Strong hydrogen bonds with water ensure the solubility
Acids that strength depends on the stability of the carboxylate anion
React with bases to form salts that have high water solubility
What decreases acidity for carboxylic acid groups? What does the opposite?
Electron donating R groups stabilize the carboxylate anion
Opposite is true for EWG due to resonance stabilization of the anion
What are esters?
Is a combination with a polar alcohol and polar acid to produce less polar ester (lack of hydroxyl groups)
ONLY HBA!!
Ester hydrolysis?
By esterases in the blood and other organs
Can be protected from this via electronic and steric factors
- Advantage as a prodrug
- Only important if the ester is involved in binding
What are amides?
Results of polar carboxylic acid and a weakly polar primary or secondary amine or ammonia
- Reasonably soluble due to hydrogen bonding and ion-dipole interactions
- More stable to acid/base hydrolysis than esters but are also more neutral than basic (unable to form acid salts)

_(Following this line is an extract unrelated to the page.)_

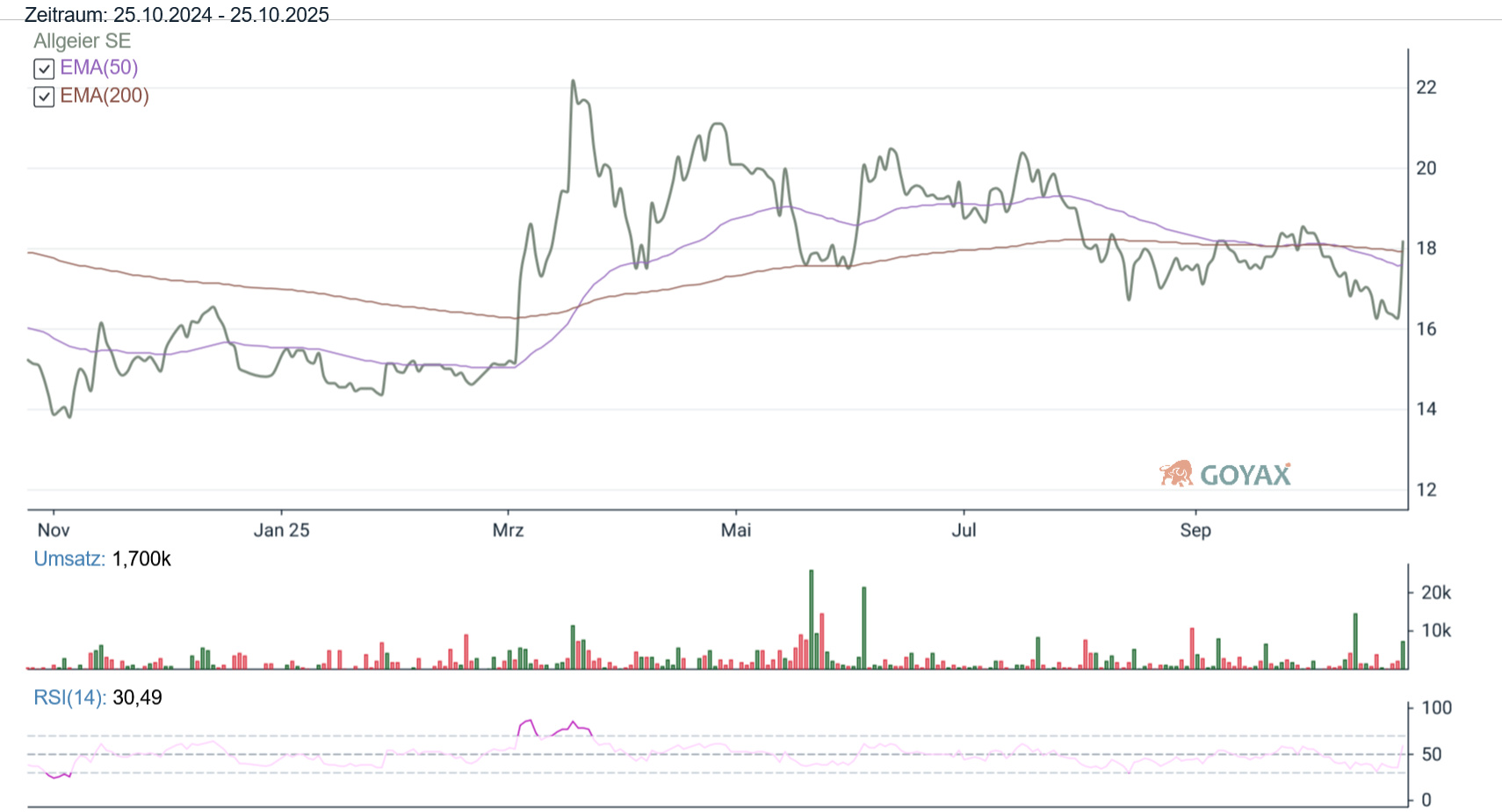The image size is (1502, 812).
Task: Click the Jul time axis label
Action: [x=964, y=530]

- N can’t participate in HBA because lone pair is involved in resonance with carbonyl
What are amines?
Act as HBD and HBA and when protonated in electrosatic interactions
When protonated and carrying a positive charge, cannot be HBA (still be HBD and form stronger interactions)
What are ketones and aldehydes?
Ketones can exist as an equilibrium mixture of keto- and enol- forms
- Carbonyl group is permanently polar (H bond with water –> good water solubility)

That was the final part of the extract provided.